If a line in the entries below includes the string "each", copy it out.
· · · ·
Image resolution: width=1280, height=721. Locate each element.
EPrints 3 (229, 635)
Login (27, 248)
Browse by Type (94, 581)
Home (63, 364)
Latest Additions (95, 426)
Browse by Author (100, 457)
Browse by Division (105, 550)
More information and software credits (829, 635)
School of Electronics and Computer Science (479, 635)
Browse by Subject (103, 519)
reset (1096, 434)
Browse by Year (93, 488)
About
· · · ·
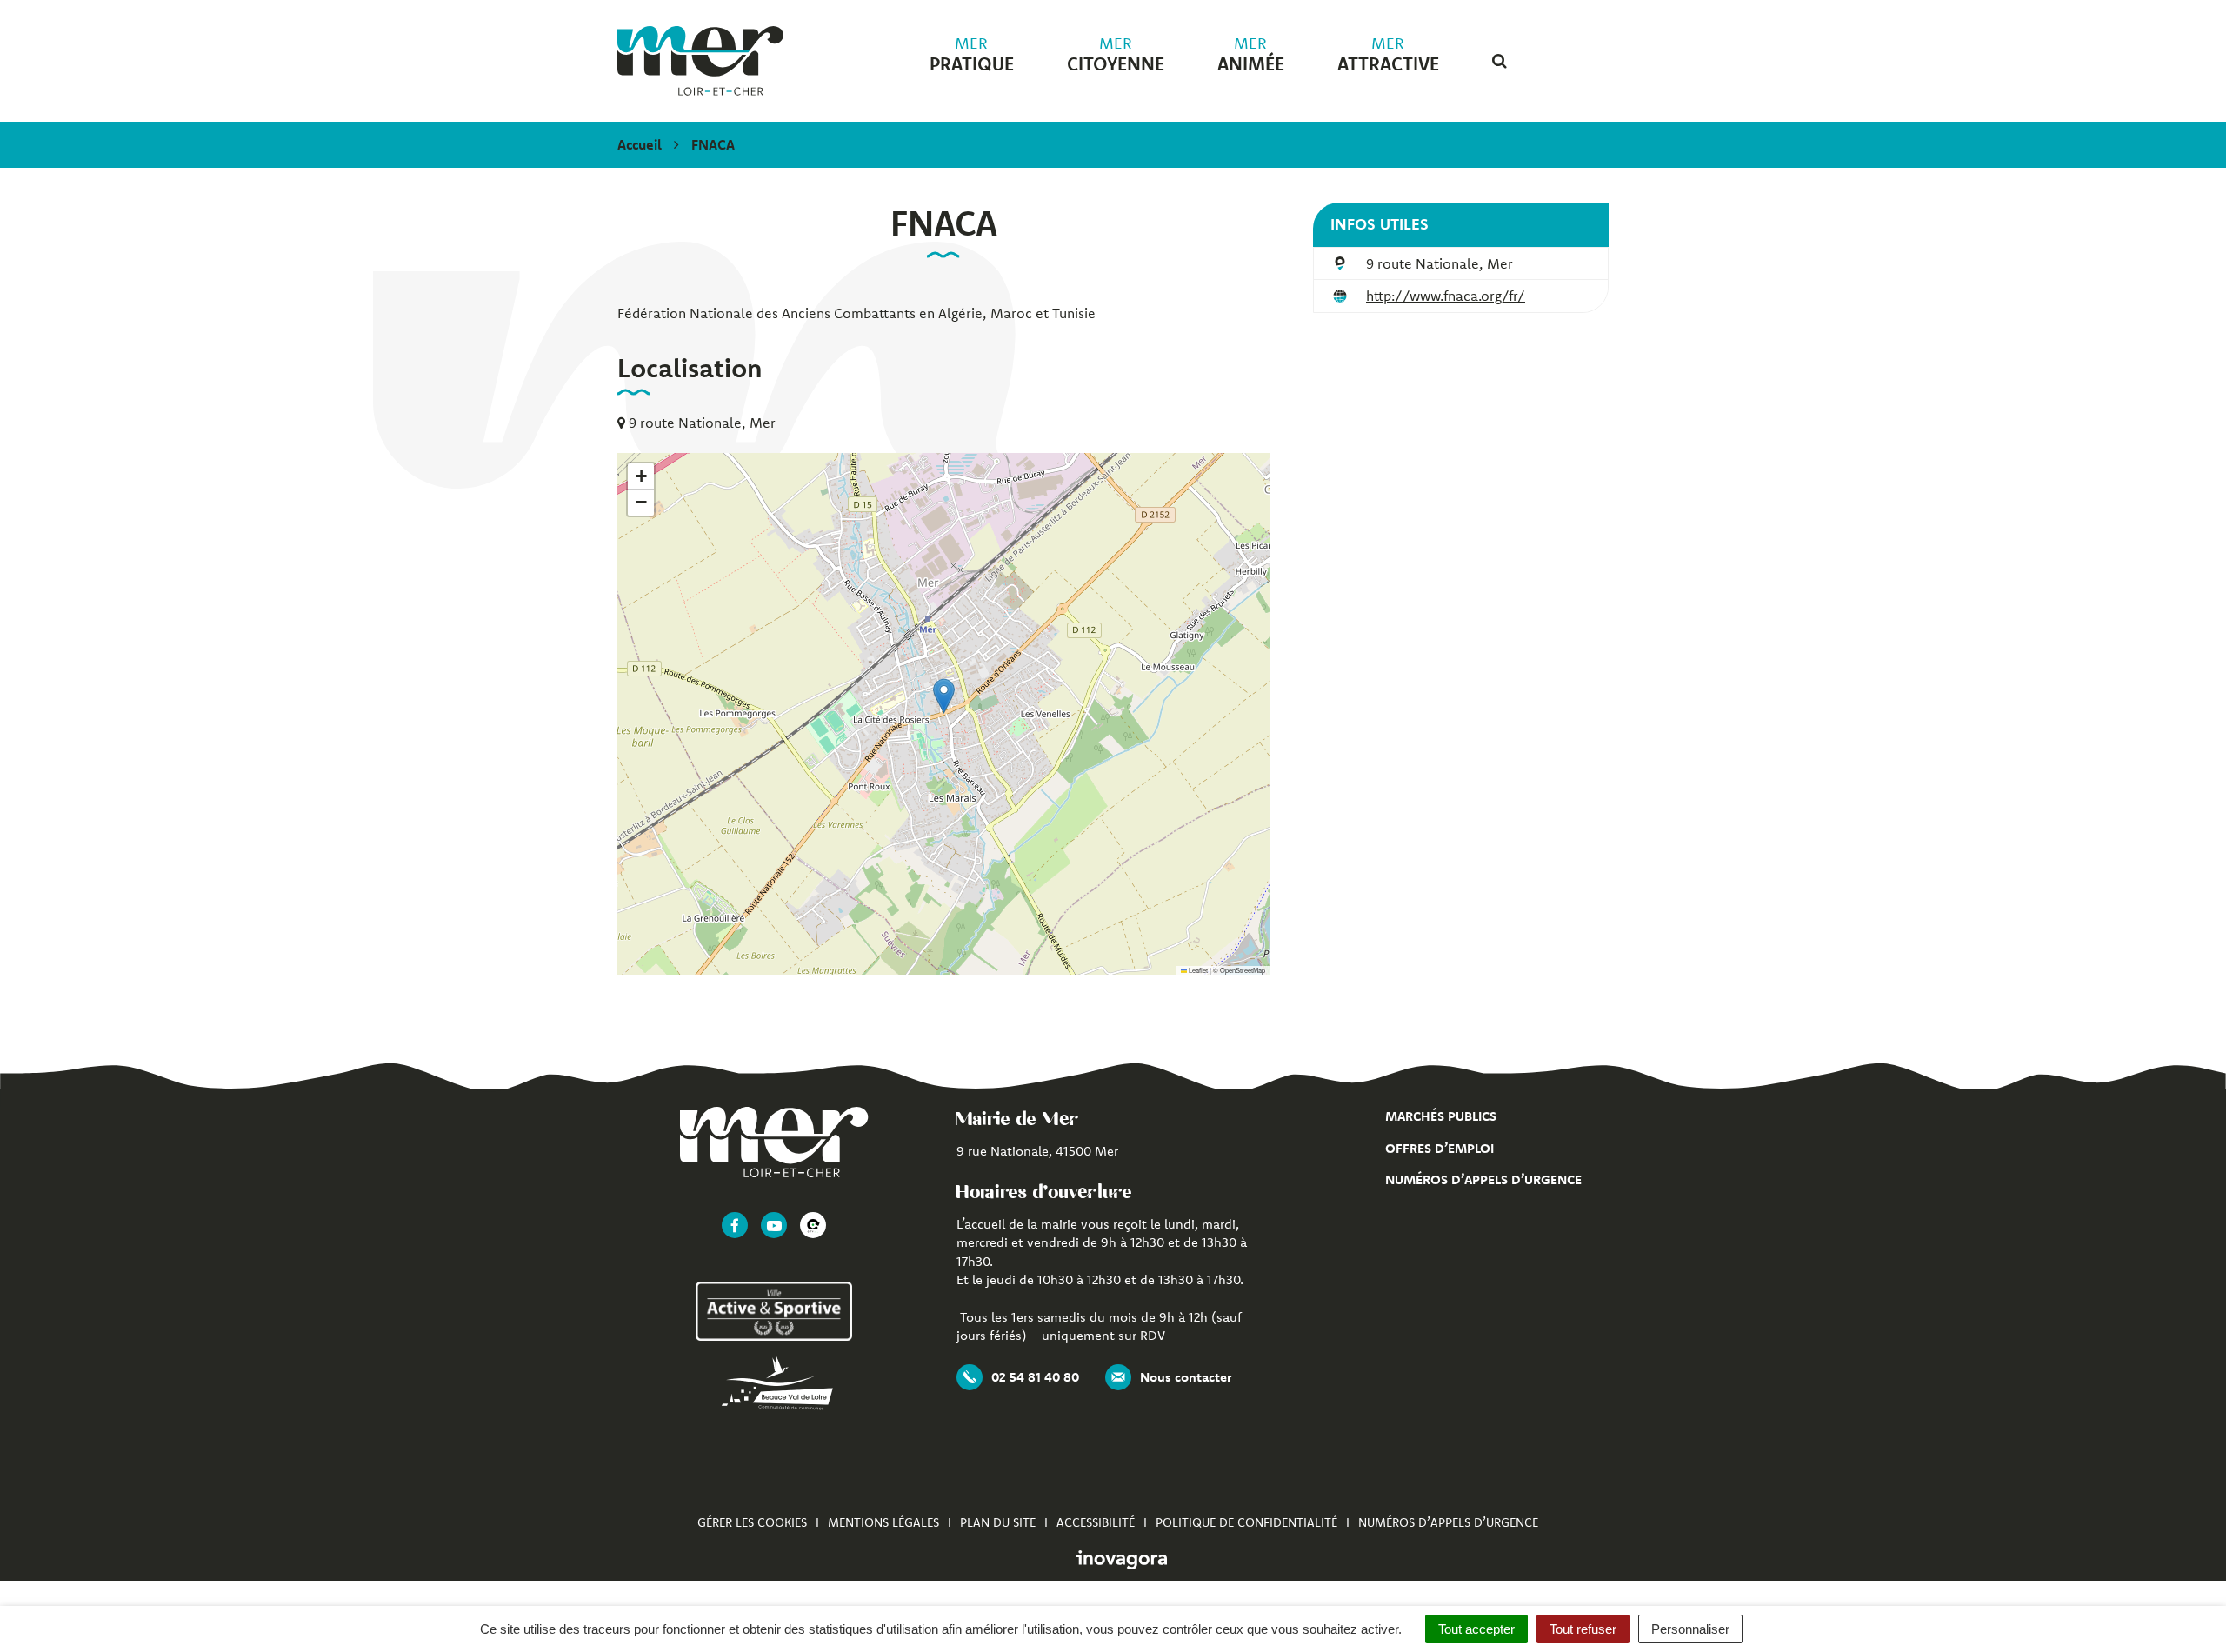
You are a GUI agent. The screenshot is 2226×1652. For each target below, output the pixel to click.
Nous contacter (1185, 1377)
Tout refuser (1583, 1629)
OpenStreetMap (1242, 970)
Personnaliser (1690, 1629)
· · · ·
### OUTPUT FOR THIS EXERCISE
Image resolution: width=1280, height=721. Locate each element.
You are a GUI agent. The screenshot is 2226×1652. For each target below, output the pixel to click.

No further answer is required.